アランスミシー

怪物のアランスミシーのレビュー・感想・評価

怪物(2023年製作の映画)
4.9
邦画がこのレベルに到達した事実に余りにも衝撃を受けた。
黒澤明、勅使河原宏、増村保造、長谷川和彦、鈴木清順、岡本喜八、宮崎駿↓
過去邦画史における社会問題を扱った名作の中に客観的視座の元描かれた完成度最高レベルの傑作は幾つも挙げられるが、主観と繊細さを兼ね備えた視座の元で描かれた上でこれ程緻密にストーリー構成された傑作は初めてかもしれない。
唯一挙げるなら『エヴァンゲリオン』くらいか
海外作品なら『めまい』『トロピカルマラディ』などあるが、主観も客観も繊細さも構成の完成度も全てを兼ね備える作品というのはスイス時計の内部構造くらい緻密かつ精神的に疲弊する作業だと思う。
例えば昨年パルムドールを獲った『逆転のトライアングル』のような映画を作るだけなら主題として扱う社会問題を記号化して羅列するだけで済むから。
逆に『愛のむきだし』や『オールドボーイ』という一見繊細かつ主観的な作品はテーマ自体が個人世界の範疇に収まってしまっていてあくまで社会問題はモチーフとしての使用レベルに留まっているが故に現状顕在する真の社会問題への的確な訴えにまでは到達していない。

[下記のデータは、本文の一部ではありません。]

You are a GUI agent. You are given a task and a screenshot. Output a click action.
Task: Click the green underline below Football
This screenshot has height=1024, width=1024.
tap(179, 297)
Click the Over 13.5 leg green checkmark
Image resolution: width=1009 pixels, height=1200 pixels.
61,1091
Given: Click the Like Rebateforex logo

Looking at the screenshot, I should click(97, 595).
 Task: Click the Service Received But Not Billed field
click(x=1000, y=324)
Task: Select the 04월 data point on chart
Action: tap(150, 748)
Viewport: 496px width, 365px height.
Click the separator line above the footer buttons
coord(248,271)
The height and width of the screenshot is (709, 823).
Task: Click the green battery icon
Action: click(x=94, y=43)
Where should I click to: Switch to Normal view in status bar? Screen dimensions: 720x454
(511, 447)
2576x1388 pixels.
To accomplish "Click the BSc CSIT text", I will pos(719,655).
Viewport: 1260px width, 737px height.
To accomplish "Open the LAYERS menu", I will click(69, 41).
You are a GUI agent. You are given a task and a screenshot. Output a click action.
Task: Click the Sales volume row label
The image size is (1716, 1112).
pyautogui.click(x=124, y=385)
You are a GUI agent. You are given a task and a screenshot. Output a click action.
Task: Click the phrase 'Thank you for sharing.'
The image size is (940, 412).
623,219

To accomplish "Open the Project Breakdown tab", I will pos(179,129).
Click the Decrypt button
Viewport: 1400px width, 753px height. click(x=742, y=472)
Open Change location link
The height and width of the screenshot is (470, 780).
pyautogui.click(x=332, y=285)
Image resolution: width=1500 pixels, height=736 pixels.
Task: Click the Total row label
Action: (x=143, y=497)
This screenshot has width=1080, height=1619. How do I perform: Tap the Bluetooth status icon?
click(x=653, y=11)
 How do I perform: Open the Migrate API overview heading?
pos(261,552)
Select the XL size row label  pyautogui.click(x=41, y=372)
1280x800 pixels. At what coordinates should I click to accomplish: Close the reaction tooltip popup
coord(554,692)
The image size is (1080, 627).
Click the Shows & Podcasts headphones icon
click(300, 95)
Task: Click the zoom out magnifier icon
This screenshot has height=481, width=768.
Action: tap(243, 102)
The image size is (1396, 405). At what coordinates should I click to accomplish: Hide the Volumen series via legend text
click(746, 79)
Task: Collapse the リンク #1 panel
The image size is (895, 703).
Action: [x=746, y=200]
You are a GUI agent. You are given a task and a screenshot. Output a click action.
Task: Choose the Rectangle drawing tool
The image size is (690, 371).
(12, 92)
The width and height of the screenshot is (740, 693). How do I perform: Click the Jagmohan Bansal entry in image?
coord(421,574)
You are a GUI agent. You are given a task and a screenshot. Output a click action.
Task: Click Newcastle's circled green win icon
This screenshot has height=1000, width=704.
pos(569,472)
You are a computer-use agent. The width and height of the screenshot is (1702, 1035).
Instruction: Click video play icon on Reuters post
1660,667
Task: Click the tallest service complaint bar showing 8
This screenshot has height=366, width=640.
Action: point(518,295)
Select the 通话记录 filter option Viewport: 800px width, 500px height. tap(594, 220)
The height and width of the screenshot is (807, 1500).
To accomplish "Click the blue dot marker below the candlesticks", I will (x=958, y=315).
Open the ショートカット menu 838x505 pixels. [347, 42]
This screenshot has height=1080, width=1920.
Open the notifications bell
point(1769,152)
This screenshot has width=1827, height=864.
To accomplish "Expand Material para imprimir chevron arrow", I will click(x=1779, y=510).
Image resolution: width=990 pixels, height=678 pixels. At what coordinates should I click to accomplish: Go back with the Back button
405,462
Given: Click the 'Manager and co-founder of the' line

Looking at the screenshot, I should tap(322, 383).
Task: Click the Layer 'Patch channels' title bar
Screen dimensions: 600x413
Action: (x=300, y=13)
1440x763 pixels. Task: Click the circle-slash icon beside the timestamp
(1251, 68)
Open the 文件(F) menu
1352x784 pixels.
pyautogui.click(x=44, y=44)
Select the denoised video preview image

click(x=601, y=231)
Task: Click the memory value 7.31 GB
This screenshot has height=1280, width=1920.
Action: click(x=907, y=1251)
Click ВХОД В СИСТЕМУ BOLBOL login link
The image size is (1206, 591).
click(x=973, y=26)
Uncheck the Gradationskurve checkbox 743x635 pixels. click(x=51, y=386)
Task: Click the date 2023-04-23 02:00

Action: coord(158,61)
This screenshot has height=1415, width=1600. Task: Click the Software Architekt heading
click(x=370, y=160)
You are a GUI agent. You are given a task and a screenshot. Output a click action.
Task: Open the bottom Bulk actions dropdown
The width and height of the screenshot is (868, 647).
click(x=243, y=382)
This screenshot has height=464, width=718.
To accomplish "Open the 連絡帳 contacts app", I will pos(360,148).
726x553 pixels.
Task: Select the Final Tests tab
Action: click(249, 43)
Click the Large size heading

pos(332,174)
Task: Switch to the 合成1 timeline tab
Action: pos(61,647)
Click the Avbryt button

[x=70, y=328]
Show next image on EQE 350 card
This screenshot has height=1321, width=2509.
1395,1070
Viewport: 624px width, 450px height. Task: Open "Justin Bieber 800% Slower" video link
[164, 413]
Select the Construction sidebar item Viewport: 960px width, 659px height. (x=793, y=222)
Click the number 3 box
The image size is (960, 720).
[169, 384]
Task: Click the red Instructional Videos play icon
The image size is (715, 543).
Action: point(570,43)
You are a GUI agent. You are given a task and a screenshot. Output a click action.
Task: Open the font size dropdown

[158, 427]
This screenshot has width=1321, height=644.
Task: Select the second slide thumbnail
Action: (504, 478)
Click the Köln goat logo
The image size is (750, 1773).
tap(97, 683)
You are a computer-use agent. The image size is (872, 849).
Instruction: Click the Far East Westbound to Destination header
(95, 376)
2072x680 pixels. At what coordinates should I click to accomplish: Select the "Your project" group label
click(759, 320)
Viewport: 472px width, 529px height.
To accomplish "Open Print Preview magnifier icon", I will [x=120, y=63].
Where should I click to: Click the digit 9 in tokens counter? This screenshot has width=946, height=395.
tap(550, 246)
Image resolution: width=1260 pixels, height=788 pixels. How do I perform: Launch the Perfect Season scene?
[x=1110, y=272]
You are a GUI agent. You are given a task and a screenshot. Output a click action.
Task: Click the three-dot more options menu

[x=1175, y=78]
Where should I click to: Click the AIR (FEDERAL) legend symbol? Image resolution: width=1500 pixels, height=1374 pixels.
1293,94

この映画は日本映画界における主観映画の頂点に立っていた坂元裕二が極限に努力して苦手な客観的脚本を仕上げ、それをドキュメント式等身大映画の世界的巨匠である是枝さんが同じく努力して苦手なサスペンス的演出手法を獲得した結果生まれたまさに奇跡的作品。
普通は必ず主観or客観、メッセージの間接的伝達or直接的すぎる伝達、どちらかに偏ってしまうモノを、どれも欠かす事なく全てを取り込んだ作品は偶然なくしては生まれ得ない

『仄暗い水の底から』や『リング』や『呪怨』に見られるように、霊に同情して感動してしまうタイプのホラーが存在するという世界的に見てレアな邦画界特有の歴史が生み出した奇跡とも言えるかもしれない

ミシェルゴンドリーやスパイクジョーンズやマイクミルズがホラーを撮ったらもしかしたらこの映画に近いものが生まれるのか?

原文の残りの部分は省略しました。